_GIVEN DATA_:
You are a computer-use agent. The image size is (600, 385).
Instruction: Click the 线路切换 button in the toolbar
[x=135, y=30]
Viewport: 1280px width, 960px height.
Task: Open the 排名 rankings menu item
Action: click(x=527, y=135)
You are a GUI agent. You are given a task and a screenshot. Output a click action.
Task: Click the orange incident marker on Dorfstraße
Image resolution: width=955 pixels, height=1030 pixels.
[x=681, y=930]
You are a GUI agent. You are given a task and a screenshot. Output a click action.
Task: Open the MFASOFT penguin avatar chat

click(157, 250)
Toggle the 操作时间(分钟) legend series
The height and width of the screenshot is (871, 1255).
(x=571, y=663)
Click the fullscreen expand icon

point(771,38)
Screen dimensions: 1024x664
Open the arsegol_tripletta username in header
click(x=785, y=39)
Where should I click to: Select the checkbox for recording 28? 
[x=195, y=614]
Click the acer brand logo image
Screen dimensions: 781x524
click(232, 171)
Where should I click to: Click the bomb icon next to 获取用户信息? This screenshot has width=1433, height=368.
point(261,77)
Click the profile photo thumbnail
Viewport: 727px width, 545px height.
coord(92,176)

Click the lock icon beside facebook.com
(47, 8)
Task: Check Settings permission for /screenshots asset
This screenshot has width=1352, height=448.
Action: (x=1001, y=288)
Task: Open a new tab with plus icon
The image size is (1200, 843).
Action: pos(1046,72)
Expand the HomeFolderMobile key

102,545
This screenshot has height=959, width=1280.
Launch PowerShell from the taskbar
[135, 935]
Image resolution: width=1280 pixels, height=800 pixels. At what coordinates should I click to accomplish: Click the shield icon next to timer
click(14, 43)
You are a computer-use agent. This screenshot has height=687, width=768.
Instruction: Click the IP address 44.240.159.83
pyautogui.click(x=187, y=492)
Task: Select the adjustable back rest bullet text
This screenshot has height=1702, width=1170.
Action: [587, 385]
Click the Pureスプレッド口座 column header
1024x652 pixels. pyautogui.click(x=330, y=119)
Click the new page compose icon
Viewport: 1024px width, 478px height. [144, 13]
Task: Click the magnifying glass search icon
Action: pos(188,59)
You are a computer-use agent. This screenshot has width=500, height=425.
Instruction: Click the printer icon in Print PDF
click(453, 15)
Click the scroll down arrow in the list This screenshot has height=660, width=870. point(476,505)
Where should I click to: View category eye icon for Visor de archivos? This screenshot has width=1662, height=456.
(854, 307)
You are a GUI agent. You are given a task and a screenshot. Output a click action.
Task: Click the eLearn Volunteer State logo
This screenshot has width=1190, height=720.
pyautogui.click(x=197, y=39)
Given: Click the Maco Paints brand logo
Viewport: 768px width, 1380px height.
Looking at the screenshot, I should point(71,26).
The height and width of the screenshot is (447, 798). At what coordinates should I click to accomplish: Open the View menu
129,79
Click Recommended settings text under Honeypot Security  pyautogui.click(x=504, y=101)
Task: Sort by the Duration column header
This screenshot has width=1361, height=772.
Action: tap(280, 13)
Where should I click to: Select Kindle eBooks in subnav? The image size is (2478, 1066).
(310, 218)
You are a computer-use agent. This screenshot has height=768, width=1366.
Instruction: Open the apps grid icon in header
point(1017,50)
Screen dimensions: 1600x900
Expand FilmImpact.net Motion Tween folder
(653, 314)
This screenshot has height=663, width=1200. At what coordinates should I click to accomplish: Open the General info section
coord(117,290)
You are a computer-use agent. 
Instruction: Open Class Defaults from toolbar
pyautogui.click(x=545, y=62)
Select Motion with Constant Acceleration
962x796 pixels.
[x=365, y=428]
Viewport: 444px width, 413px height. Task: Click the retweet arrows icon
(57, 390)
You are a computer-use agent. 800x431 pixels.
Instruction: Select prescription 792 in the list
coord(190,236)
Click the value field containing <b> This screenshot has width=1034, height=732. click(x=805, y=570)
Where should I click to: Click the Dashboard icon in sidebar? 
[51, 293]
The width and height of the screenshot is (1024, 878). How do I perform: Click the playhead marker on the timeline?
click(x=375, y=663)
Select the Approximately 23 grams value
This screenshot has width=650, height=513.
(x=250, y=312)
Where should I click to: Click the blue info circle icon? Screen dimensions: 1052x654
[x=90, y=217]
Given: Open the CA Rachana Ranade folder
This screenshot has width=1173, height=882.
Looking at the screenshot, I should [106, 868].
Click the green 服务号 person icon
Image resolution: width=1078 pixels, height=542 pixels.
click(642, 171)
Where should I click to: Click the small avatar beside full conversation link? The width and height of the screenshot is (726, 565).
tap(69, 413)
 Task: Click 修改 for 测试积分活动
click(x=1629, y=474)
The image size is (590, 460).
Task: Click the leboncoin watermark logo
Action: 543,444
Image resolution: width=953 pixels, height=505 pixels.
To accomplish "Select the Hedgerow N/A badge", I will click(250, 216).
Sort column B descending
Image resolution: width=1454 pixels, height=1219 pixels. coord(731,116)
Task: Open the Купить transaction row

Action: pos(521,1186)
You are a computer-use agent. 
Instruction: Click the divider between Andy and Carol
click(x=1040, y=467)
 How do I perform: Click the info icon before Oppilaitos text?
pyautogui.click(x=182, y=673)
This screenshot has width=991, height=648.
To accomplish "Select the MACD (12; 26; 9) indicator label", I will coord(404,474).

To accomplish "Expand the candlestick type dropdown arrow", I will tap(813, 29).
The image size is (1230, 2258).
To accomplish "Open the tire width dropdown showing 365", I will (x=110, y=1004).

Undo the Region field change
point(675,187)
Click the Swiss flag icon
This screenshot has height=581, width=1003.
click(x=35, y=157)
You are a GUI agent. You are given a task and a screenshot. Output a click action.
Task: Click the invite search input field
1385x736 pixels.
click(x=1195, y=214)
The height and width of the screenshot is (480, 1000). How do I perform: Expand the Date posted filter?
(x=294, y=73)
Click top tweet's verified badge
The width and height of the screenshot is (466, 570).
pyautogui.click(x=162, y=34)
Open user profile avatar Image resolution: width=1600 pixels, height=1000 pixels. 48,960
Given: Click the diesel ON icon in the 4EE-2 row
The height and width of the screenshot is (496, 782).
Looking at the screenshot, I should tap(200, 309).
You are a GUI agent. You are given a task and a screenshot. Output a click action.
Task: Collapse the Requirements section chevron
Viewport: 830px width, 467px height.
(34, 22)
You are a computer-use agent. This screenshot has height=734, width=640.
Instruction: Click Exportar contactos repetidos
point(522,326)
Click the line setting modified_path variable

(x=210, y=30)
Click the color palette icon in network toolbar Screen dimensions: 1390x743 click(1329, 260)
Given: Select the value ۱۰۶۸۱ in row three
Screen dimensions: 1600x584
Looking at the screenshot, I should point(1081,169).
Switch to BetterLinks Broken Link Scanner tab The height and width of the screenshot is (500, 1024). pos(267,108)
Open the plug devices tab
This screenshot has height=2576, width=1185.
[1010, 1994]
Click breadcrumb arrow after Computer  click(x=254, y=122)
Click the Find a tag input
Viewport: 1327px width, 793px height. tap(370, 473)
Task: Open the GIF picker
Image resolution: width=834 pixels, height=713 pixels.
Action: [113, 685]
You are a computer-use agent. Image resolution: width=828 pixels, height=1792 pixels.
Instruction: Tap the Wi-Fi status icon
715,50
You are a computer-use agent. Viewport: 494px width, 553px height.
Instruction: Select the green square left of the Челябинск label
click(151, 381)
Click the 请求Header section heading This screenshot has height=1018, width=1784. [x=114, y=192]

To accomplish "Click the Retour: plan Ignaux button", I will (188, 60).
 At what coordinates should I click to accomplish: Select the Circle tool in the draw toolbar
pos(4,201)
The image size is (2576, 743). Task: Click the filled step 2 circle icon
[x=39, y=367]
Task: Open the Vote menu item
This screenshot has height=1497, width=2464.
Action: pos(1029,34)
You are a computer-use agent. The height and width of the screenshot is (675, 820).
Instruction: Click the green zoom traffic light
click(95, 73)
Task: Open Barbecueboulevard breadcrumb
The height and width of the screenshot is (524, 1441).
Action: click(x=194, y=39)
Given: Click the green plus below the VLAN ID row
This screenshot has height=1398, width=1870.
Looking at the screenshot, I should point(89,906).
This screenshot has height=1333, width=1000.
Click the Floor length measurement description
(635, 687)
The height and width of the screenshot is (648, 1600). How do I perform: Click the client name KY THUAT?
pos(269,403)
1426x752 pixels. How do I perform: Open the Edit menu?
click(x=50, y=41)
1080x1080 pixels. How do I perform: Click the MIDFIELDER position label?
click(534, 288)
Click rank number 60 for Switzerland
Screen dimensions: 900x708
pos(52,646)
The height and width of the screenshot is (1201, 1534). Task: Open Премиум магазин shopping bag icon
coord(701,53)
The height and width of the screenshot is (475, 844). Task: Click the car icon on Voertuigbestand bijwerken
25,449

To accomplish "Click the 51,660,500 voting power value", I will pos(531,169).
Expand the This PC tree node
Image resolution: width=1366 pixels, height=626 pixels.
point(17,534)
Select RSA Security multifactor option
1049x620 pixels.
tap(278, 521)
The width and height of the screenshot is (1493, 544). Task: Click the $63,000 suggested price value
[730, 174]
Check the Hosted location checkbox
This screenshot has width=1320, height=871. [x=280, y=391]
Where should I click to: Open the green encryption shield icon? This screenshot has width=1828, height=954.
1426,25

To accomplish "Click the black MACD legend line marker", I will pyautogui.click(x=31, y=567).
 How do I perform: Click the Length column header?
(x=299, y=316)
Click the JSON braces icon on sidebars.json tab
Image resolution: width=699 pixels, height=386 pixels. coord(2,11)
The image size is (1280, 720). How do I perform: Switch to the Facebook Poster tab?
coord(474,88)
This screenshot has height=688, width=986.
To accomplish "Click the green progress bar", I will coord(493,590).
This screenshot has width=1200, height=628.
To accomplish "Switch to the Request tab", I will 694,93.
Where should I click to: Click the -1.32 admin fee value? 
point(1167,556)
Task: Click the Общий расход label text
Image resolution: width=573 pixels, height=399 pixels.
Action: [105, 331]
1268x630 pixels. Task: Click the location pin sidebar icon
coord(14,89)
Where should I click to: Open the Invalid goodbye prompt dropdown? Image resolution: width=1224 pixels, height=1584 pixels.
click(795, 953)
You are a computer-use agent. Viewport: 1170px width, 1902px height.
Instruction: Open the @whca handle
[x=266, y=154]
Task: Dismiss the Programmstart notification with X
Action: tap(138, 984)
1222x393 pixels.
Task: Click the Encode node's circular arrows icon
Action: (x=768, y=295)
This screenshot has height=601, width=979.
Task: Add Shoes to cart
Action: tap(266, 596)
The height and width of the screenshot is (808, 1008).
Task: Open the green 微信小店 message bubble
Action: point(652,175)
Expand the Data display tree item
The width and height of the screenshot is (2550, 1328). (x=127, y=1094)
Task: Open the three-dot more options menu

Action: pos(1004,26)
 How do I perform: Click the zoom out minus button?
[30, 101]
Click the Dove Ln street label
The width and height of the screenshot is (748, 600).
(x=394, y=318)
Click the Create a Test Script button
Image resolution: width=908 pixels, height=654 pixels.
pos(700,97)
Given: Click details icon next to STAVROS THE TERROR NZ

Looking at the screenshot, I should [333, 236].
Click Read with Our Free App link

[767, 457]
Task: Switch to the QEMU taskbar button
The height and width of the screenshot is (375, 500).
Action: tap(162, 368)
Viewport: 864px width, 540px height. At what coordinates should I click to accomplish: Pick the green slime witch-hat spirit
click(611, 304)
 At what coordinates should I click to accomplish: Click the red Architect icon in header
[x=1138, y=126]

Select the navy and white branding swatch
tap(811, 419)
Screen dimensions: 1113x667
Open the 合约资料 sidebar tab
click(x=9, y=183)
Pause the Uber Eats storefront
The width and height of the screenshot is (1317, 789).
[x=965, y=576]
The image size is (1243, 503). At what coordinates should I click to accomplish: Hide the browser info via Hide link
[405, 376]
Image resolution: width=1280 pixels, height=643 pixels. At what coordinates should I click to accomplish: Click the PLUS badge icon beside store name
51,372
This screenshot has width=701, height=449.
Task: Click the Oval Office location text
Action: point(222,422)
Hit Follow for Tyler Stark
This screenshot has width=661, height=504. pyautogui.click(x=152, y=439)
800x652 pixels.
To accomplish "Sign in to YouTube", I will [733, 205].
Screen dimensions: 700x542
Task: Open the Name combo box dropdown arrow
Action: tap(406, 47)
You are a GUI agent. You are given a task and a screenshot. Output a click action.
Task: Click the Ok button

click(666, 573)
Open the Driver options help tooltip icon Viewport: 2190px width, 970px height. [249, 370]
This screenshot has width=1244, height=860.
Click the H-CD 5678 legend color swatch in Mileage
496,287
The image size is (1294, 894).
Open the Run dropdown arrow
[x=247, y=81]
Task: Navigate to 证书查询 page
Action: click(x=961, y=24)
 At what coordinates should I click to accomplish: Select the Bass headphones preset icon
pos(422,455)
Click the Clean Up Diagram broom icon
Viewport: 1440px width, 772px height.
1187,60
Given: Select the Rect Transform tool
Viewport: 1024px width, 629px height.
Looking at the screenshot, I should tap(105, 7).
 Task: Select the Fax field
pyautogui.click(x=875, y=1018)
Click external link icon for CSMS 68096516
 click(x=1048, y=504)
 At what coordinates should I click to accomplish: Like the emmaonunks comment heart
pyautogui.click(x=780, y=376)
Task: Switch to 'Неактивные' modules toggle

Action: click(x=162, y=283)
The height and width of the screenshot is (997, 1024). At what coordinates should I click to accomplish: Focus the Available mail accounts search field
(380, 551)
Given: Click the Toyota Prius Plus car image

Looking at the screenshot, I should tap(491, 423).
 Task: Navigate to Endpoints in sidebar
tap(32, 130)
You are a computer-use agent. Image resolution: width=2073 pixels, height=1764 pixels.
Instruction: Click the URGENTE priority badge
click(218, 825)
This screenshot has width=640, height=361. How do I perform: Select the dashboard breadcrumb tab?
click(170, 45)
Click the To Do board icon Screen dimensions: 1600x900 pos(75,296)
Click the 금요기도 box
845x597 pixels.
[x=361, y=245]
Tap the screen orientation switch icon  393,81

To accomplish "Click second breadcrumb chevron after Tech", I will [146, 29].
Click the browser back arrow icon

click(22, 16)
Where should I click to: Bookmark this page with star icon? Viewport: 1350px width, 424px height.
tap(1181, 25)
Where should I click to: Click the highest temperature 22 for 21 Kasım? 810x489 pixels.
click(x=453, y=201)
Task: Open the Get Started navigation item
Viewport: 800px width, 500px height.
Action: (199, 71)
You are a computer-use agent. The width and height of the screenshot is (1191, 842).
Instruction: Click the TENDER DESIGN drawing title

_TASK REQUIREMENTS_: Using the material above, find each line that holds "Security" and copy that line.

_ANSWER SECTION_:
Click Recommended settings text under Honeypot Security  pyautogui.click(x=504, y=101)
Select RSA Security multifactor option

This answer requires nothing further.